▶ _Exercise aim_
From the listing below, reproduce exactly the lines starting with the one with "You are a GUI" and going on through the one with "Image resolution: width=174", both ends kept. No picture is copied.

▶ _Given data_

○ ○ ○ ○ ○

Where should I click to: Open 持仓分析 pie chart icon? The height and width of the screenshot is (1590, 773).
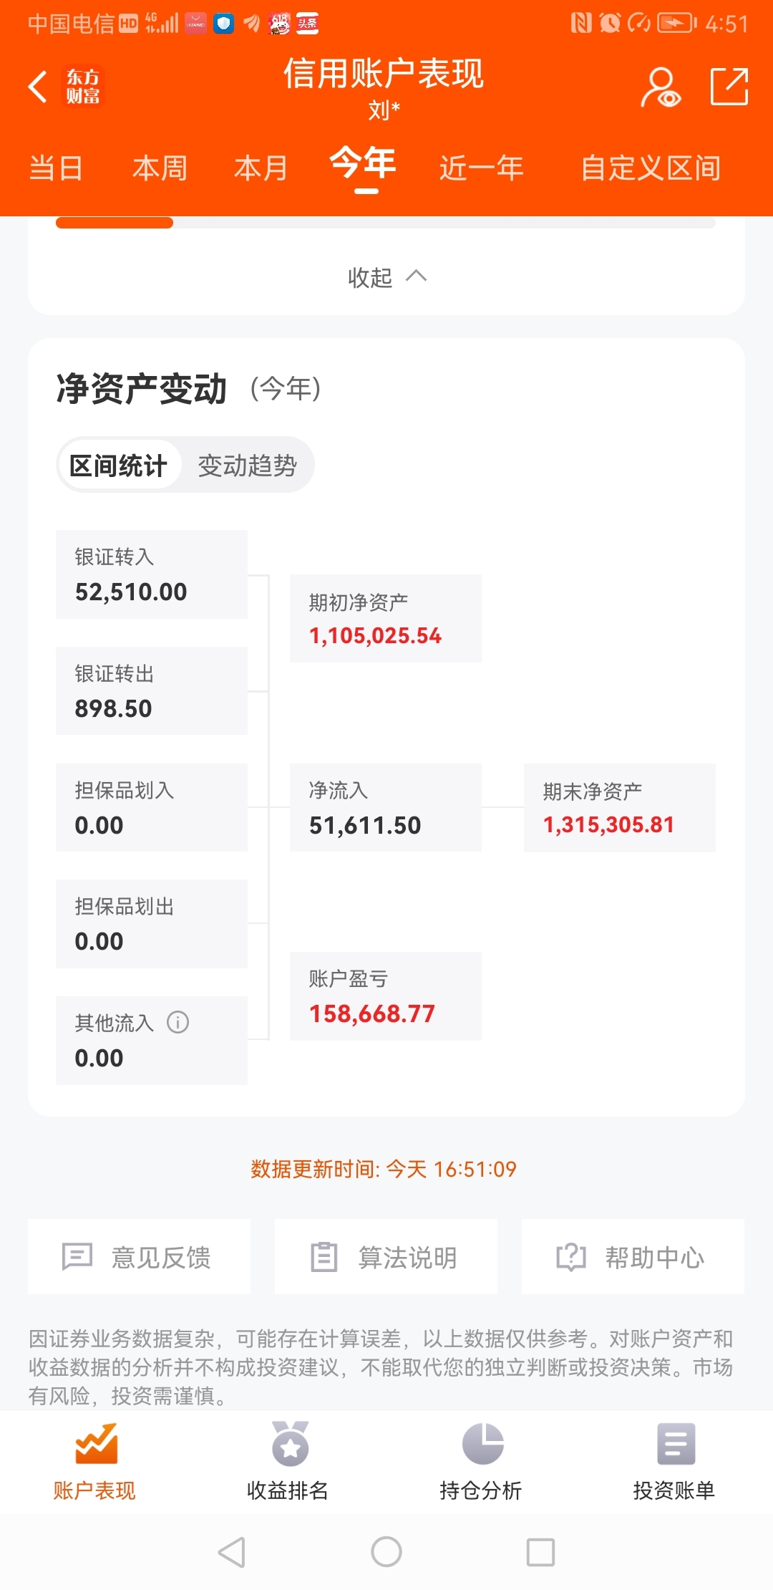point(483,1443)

○ ○ ○ ○ ○

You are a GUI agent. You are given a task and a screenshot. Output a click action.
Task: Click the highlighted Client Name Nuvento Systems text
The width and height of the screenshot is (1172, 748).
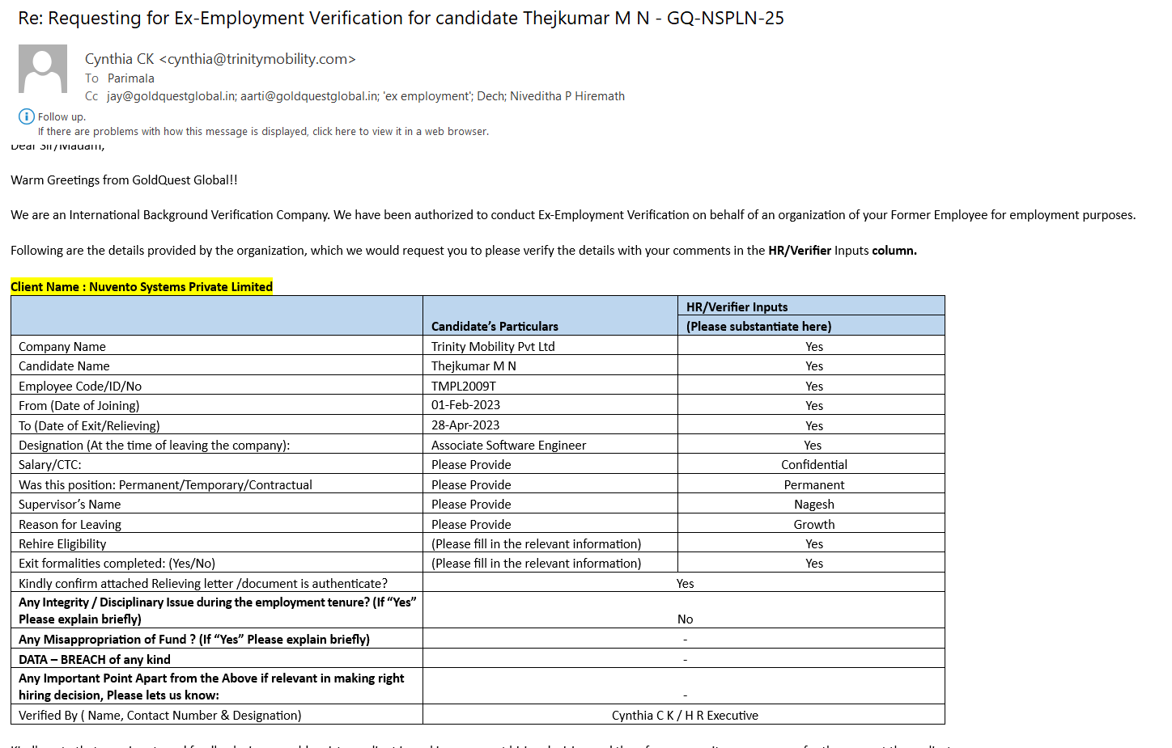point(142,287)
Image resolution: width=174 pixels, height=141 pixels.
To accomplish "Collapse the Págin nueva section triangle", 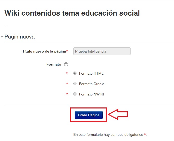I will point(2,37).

○ ○ ○ ○ ○

▶ _Written reply_
You are a GUI agent. You are given a task and a screenshot. Output a click action.
Task: Click the highlighted Client Name Nuvento Systems text
The width and height of the screenshot is (1172, 748).
point(142,287)
Image resolution: width=174 pixels, height=141 pixels.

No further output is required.